Entries taken from a collection

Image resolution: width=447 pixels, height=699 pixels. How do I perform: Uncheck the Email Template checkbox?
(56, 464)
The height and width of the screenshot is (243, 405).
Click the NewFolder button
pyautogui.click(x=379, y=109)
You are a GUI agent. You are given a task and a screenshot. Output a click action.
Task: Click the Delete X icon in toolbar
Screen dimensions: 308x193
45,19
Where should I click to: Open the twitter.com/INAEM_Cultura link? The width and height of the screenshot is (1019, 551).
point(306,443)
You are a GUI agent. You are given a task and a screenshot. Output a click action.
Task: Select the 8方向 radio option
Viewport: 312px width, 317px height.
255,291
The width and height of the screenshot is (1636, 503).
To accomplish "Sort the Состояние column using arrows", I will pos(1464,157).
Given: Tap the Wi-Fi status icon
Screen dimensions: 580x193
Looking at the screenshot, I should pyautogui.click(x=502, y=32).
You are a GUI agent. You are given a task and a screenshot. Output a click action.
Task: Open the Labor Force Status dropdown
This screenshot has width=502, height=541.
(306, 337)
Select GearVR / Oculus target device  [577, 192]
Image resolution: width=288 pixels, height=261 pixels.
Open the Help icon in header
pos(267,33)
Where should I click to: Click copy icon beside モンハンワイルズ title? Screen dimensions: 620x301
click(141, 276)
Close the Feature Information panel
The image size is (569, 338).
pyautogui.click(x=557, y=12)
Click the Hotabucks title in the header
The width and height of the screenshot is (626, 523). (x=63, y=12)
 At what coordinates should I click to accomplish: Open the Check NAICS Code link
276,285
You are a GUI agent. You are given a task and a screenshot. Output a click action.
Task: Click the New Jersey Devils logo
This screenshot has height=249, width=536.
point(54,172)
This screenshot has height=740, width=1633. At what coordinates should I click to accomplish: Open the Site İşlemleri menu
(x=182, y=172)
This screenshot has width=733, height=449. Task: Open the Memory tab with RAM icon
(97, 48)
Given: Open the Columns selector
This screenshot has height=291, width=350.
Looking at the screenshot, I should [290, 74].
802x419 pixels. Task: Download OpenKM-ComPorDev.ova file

> **YOUR OBJECTIVE**
Write out, word for word, every line from the one containing "This screenshot has height=740, width=1633." through the last line of the records above.

> **EXPECTED ANSWER**
This screenshot has height=740, width=1633. At what coordinates should I click to accomplish: Open the Site İşlemleri menu
(x=182, y=172)
This screenshot has width=733, height=449. Task: Open the Memory tab with RAM icon
(97, 48)
Given: Open the Columns selector
This screenshot has height=291, width=350.
Looking at the screenshot, I should [290, 74].
802x419 pixels. Task: Download OpenKM-ComPorDev.ova file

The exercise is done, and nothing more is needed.